PRESENTER PROFILE Dr. Giorgio Fassina started his scientific career as Visiting Associate at the National Institute of Arthritis, Diabetes and Digestive Diseases (NIADDK)(1985-1987) and later at the National Cancer Institute (NCI, NIH, Bethesda, MD, USA) (1988-1989) dealing with proteomic approaches to cancer. Later he joined the industrial biomedical sector, planning the establisment of 3 research centers in Italy and managing research projects on the development of biopharmaceuticals in many therapeutic areas, including cancer, autoimmune and viral diseases. Member of the Board of several consulting firms in the biotech sector, he has been Adjunct Professor of Molecular Biology at the University of Bologna (1995-1998). Since 1997 is collaborating as International Advisor for the United Nations Industrial Development Organization (UNIDO) to promote technology transfer in the field of drug discovery by combinatorial technologies in countries under development. Recipient of several awards for his scientific accomplishments, including the Federchimica Prize, Dr. Fassina is author of more than 150 papers in peer reviewed journals, editor of 3 books on combinatorial technologies and main inventor in more than 25 international patent applications on biopharmaceuticals. He is acting as expert evaluator for the European Commission, the Slovak Academy of Sciences, Nanochallenge and BioinItaly. Since 2011 head of one of the international expert groups of ICARST (Bratislava, SK) being involved in the center esthablisment.
Dr. Fassina career evolved from basic research to biotech product development and marketing being finalized to business creation. His work on cancer biomarkers and platforms for biomarker discovery constituted the rationale for the creation of Xeptagen S.p.A., a company targeting unmet needs for diagnostics in oncology he founded in 2001 acting as CEO. Dr.

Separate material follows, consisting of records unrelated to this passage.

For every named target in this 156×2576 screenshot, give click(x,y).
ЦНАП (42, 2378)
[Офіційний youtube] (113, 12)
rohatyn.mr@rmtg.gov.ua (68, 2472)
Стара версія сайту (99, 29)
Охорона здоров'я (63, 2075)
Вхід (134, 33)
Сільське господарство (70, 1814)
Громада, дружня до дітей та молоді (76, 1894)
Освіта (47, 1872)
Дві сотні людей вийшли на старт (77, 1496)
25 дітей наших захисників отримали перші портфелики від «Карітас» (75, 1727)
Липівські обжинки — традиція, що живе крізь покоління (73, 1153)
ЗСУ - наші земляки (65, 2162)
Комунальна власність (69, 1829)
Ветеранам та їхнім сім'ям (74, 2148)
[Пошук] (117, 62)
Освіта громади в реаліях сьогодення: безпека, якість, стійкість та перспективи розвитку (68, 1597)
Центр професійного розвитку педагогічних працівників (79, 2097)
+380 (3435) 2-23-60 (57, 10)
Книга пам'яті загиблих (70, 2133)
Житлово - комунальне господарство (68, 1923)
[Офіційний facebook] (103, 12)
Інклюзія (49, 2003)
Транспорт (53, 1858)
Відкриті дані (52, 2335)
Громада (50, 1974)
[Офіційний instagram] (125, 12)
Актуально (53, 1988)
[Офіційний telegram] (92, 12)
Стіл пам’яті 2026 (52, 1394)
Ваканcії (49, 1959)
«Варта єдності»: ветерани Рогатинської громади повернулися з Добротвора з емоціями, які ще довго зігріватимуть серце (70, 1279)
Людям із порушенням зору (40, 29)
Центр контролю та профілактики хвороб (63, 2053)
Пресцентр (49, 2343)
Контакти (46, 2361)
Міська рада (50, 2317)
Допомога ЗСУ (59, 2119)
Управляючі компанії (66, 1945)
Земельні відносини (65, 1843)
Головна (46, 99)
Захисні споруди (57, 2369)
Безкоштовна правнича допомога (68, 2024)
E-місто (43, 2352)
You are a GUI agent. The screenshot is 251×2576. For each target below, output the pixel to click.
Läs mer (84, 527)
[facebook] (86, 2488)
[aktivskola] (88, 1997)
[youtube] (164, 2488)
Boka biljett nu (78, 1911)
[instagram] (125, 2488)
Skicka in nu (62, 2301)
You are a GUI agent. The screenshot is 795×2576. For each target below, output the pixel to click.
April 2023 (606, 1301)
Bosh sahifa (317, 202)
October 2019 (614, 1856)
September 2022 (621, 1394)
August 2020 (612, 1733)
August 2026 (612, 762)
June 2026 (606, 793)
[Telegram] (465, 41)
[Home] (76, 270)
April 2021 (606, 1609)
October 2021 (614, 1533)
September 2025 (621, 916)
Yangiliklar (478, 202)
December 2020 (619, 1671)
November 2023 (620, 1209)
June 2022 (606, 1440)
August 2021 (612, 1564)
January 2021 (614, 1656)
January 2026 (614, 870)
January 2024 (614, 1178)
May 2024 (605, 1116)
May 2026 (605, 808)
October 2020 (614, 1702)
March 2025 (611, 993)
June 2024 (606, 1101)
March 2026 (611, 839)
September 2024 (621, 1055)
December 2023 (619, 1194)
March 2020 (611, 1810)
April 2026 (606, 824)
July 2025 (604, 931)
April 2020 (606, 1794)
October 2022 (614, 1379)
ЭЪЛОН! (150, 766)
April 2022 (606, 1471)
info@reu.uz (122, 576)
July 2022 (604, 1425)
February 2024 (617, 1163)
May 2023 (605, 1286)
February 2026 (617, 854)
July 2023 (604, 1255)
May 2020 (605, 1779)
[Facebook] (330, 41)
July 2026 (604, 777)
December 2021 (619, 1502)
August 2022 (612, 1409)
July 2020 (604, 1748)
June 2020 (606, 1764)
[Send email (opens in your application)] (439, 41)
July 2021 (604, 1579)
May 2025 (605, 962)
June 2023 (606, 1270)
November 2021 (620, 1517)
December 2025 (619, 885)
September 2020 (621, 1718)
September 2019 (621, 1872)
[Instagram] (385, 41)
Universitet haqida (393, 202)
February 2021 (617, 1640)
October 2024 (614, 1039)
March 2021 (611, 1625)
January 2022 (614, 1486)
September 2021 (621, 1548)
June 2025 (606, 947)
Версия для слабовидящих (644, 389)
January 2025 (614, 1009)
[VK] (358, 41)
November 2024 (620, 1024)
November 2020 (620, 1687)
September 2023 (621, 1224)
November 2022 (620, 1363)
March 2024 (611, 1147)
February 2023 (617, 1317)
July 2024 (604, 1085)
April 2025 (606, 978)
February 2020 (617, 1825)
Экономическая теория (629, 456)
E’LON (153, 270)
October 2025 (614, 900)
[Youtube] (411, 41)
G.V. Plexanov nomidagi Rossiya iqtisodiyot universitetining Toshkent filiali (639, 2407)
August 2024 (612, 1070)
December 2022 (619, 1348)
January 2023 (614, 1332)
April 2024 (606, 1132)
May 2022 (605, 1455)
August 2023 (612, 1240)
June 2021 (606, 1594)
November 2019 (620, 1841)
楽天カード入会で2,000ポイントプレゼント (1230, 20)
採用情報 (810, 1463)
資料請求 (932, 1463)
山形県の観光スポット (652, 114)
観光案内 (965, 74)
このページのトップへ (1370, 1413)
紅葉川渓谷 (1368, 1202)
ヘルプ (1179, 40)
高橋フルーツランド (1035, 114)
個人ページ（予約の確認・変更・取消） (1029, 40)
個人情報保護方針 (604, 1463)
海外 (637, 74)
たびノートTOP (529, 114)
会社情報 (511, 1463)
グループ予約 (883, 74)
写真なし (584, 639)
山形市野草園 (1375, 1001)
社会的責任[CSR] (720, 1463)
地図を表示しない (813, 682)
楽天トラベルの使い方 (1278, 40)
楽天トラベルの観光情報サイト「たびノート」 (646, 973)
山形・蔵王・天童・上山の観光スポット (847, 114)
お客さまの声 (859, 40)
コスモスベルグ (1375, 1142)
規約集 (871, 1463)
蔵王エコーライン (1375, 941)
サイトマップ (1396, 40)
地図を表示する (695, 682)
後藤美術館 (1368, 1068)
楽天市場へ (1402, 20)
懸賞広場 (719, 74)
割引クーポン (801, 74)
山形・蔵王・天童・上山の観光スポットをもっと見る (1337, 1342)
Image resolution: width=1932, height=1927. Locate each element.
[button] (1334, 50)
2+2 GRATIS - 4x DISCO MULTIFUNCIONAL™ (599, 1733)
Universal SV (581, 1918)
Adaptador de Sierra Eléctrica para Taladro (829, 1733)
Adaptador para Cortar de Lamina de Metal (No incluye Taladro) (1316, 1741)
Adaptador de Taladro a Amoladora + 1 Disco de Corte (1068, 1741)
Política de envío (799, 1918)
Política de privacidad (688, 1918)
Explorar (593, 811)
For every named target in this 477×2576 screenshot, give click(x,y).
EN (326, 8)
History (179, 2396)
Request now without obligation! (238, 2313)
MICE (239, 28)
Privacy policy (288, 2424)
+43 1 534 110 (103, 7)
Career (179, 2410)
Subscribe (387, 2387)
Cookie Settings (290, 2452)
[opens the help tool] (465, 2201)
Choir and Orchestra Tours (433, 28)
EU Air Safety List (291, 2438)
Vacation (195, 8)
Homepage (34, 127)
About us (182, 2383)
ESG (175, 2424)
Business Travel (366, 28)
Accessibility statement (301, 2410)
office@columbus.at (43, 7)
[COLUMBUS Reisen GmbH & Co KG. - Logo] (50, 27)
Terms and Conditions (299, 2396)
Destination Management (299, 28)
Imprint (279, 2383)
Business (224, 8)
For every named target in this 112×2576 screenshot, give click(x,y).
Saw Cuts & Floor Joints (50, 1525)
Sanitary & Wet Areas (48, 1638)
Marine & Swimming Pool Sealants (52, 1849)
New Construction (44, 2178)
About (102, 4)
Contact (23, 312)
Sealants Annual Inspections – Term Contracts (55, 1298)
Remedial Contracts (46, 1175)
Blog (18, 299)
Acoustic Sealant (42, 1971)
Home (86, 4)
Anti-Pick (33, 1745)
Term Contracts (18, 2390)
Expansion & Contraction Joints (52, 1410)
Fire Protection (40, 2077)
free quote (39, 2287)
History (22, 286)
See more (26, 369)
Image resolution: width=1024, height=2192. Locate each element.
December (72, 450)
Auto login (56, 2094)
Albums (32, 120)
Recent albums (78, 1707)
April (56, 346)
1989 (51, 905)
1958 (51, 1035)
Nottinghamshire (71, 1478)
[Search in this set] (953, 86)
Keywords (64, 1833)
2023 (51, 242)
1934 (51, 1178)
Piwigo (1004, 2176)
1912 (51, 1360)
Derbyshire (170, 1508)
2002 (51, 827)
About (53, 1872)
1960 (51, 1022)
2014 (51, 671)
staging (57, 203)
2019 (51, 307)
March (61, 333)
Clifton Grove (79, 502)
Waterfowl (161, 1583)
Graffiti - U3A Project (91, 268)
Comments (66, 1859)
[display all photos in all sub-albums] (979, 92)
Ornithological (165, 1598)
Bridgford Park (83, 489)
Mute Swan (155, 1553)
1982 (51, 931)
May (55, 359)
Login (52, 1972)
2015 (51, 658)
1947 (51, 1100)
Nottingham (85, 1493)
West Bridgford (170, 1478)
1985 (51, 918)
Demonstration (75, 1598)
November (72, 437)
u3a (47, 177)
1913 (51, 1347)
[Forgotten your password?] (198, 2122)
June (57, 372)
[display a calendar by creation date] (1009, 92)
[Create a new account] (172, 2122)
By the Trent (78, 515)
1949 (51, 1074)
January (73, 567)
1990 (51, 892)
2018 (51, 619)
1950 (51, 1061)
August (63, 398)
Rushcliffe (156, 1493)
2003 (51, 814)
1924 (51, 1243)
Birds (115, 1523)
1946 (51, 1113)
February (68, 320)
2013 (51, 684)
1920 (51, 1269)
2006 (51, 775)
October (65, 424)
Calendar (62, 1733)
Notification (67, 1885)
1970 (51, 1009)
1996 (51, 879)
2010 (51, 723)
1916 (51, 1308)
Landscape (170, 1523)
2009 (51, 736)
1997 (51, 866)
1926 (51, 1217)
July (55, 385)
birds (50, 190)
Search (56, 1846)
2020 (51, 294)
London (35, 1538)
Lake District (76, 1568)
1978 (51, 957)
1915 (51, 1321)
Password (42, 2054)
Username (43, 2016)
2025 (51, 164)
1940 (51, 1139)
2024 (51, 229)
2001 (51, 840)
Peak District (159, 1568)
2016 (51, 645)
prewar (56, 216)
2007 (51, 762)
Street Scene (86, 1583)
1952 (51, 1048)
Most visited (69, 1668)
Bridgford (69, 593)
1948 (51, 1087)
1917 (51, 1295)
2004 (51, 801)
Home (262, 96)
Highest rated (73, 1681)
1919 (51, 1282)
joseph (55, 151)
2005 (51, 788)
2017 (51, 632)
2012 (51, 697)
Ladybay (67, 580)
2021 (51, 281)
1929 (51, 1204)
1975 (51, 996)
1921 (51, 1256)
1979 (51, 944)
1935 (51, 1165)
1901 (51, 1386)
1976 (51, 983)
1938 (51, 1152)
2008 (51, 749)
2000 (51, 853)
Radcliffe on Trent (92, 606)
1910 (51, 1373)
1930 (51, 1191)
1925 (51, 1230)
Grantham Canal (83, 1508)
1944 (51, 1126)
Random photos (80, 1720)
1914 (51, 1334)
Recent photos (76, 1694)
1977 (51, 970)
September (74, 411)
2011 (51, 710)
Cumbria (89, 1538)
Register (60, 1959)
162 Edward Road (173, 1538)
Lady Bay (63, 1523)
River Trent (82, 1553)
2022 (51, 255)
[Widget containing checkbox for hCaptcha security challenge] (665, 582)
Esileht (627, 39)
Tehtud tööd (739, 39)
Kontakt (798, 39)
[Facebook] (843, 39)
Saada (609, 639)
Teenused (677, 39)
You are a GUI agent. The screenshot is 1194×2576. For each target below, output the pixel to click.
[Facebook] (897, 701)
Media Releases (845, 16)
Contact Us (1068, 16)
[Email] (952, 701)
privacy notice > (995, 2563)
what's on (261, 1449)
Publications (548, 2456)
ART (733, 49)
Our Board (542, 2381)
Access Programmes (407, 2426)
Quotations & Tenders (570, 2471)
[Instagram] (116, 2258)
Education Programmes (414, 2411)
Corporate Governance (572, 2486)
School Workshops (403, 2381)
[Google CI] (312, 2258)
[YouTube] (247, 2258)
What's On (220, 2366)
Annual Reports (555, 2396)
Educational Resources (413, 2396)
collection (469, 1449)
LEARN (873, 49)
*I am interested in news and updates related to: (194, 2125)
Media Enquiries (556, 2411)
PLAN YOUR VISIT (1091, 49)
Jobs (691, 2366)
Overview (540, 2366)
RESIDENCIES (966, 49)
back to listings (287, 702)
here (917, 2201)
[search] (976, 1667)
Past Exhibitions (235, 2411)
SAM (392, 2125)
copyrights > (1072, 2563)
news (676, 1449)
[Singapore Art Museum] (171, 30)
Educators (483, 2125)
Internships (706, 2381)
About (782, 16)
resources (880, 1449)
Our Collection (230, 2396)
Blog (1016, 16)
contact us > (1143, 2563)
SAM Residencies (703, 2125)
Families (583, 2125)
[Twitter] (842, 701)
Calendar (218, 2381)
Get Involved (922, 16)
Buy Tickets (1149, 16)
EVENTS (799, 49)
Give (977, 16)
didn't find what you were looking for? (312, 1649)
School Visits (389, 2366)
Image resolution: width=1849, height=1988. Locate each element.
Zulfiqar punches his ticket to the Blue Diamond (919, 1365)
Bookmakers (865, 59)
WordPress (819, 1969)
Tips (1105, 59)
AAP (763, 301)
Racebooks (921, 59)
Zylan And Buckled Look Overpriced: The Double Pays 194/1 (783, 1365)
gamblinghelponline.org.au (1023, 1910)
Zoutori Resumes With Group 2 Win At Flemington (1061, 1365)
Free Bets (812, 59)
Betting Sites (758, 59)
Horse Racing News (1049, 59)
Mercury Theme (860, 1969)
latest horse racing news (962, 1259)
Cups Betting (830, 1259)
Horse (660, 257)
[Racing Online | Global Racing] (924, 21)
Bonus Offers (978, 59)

Fassina areas of expertse include: Planning and organization of research centers in the biomedical field, managing budgets and P&L's, handling intellectual property, assessing product market potential, planning marketing strategies, managing clinical trials, attracting and training human resources, evaluating regulatory issues and reimbursement policies, in- and out-licensing IP's, managing collaborative research activities with external institutions and contacts with key opinion leaders. He has been successful in handling relations with venture funds finalizing several rounds of financing, in getting grants from national and European agencies to sustain R&D activities and to take to the market innovative diagnostic (IVD) products for liver, colon-rectal and prostate cancer early detection.
COMPANY PROFILE Xeptagen has fulfilled the unmet need for novel biomarkers by exploiting the natural immune response to early stage cancer and the proprietary platform technology Combinatorial Proteomic®. Xeptagen holds patents related to the discovery that many biomarkers are found associated to IgM to form circulating immunocomplexes, and that determination of such immunecomplexes may provide better sensitivity and specificity for cancer detection. Following this innovative line of research XEPTAGEN has discovered novel tumor markers for liver (SCCA-IgM), prostate (PSA-IgM) and colorectal cancer (CEA-IgM), developed diagnostic devices for their measurements intended for laboratory medicine departments and point of care applications, and verified their diagnostic value through retrospective, prospective and longitudinal clinical studies (see www.xeptagen.com).